■ Exercise task 1
In the Empirical Bayes notes, rewrite the passage from "Also, the posterior" up to and including "independent IQ tests.", replacing "IQ tests" with "aptitude tests".
■ Exercise task 2
In the Empirical Bayes notes, what value is given for the variance σ² in Jeremy's example?
■ Exercise task 3
List all of Jeremy's test scores given in the Empirical Bayes notes.

■ Extract provided
============================================================

Empirical Bayes
Given the following:
\[\begin{split}
\begin{align*}
X_i \mid \theta_i &\overset{\text{ind.}}{\sim} f_i(x_i \mid \theta_i), \quad i = 1, 2, \dots, n \\
\theta_i &\overset{\text{i.i.d.}}{\sim} \pi(\theta_i \mid \xi), \quad \xi \text{ is a common hyperparameter}
\end{align*}
\end{split}\]
Then the marginal distribution of \(x_i\) given \(\xi\) is:
\[
m_i(x_i \mid \xi) = \int f_i(x_i \mid \theta_i) \cdot \pi(\theta_i \mid \xi) d\theta_i
\]
The joint marginal distribution is:
\[\begin{split}
\begin{align*}
m(\underset{\sim}{x} \mid \xi) &= \int \prod_{i=1}^{n} f_i(x_i \mid \theta_i) \cdot \prod_{i=1}^{n} \pi(\theta_i \mid \xi) d\theta_1 \cdots d\theta_n \\
&= \prod_{i=1}^{n} \int f_i(x_i \mid \theta_i) \cdot \pi(\theta_i \mid \xi) d\theta_i \\
&= \prod_{i=1}^{n} m_i(x_i \mid \xi) \quad \text{(independent)}
\end{align*}
\end{split}\]
From \( m(\underset{\sim}{x} \mid \xi) = \prod_{i=1}^{n} m_i(x_i \mid \xi) \): \( X_i \) are marginally independent if \( \theta_i \overset{\text{i.i.d.}}{\sim} \pi(\theta_i \mid \xi) \).
If \( f_i \equiv f \), then \( X_i \) are i.i.d. (marginally).
Also, the posterior is:
\[
\pi(\theta_i \mid X_i, \xi) = \frac{f(x_i \mid \theta_i) \cdot \pi(\theta_i \mid \xi)}{m(x_i \mid \xi)}
\]
Jeremy in Empirical Bayes
Let \( \underset{\sim}{X} = (98, 107, 89, 88, 108) \) be Jeremy’s scores on \( n = 5 \) independent IQ tests.
For this data:
\[\begin{split}
\begin{align*}
X_i \mid \theta_i &\overset{\text{ind.}}{\sim} N(\theta_i, \sigma^2), \quad \sigma^2 = 80 \\
\theta_i &\overset{\text{i.i.d.}}{\sim} N(\mu, \tau^2), \quad \text{Goal: estimate } \theta_i
\end{align*}
\end{split}\]
The marginal distribution of \( X_i \) is:
\[
m(\underset{\sim}{x} \mid \mu, \tau^2) = \prod_{i=1}^{n} m(x_i \mid \mu, \tau^2)
\]
Given that:
\[
X_i \overset{\text{i.i.d.}}{\sim} N(\mu, \sigma^2 + \tau^2)

============================================================

■ Data segment
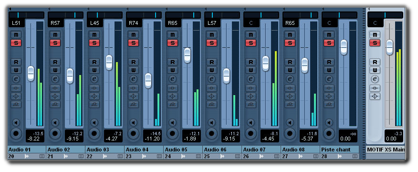The width and height of the screenshot is (418, 172).
Task: Click the Audio 05 volume fader handle
Action: tap(188, 55)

============================================================

■ Task output 1
Also, the posterior is:
\[
\pi(\theta_i \mid X_i, \xi) = \frac{f(x_i \mid \theta_i) \cdot \pi(\theta_i \mid \xi)}{m(x_i \mid \xi)}
\]
Jeremy in Empirical Bayes
Let \( \underset{\sim}{X} = (98, 107, 89, 88, 108) \) be Jeremy’s scores on \( n = 5 \) independent aptitude tests.

■ Task output 2
80

■ Task output 3
98, 107, 89, 88, 108